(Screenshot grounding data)
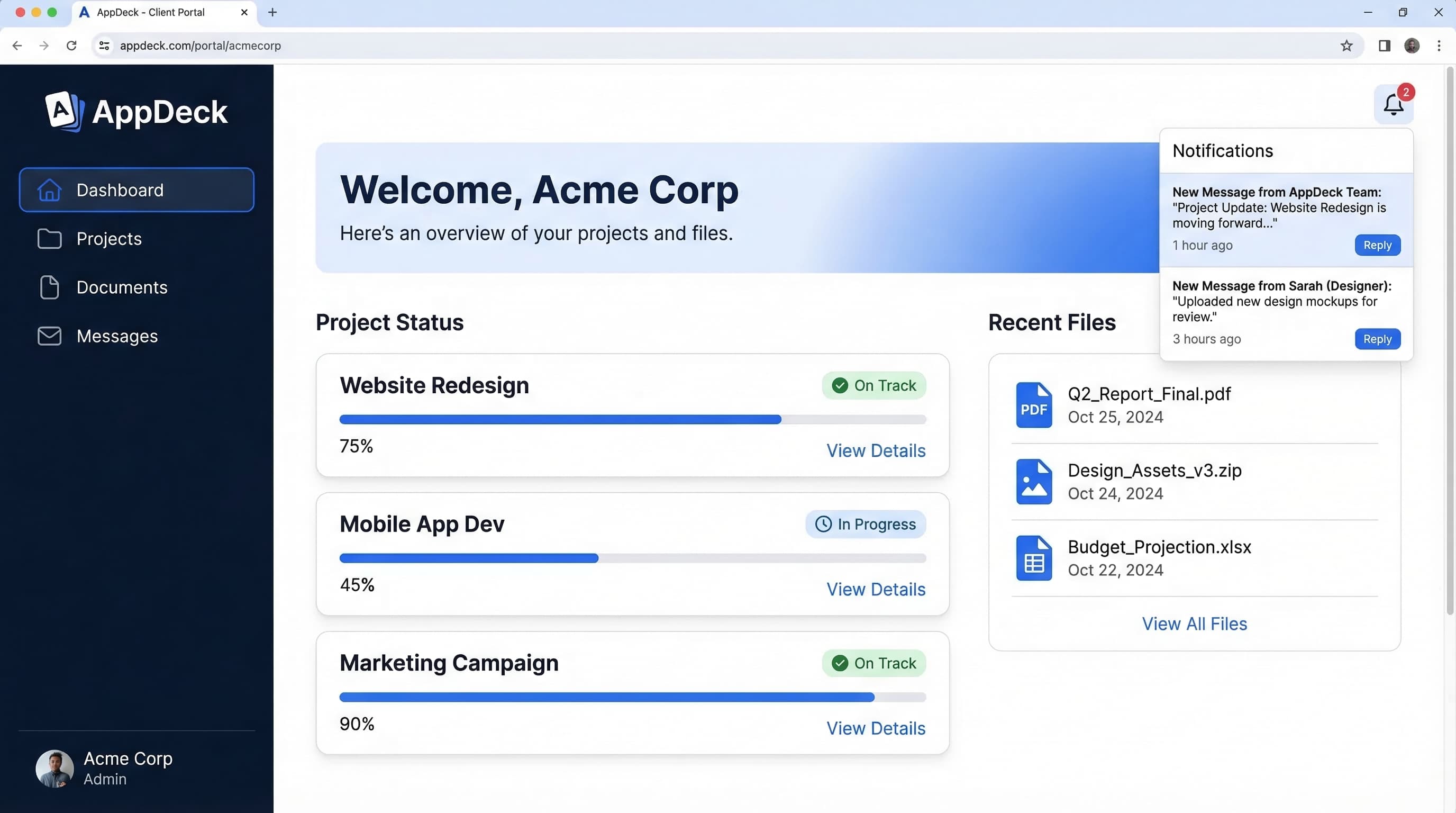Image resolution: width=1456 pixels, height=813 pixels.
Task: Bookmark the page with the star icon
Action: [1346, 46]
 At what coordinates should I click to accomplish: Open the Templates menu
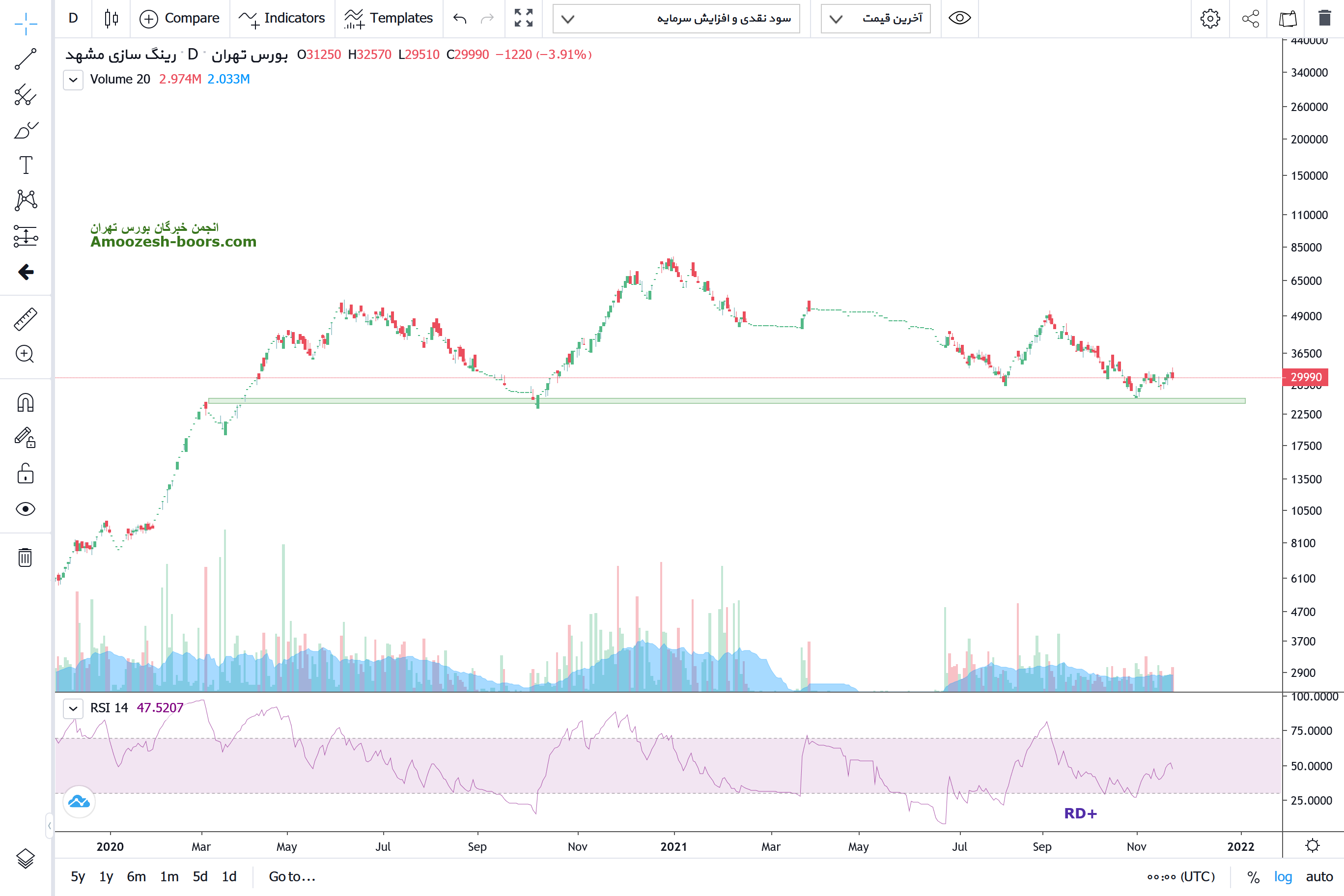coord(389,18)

Work item> Please set down exactly the lines from the one holding "At what coordinates" through the last line of the entries, both ends included, and skip pictures.

Reply>
 At what coordinates should I click to accomplish: Open the Templates menu
coord(389,18)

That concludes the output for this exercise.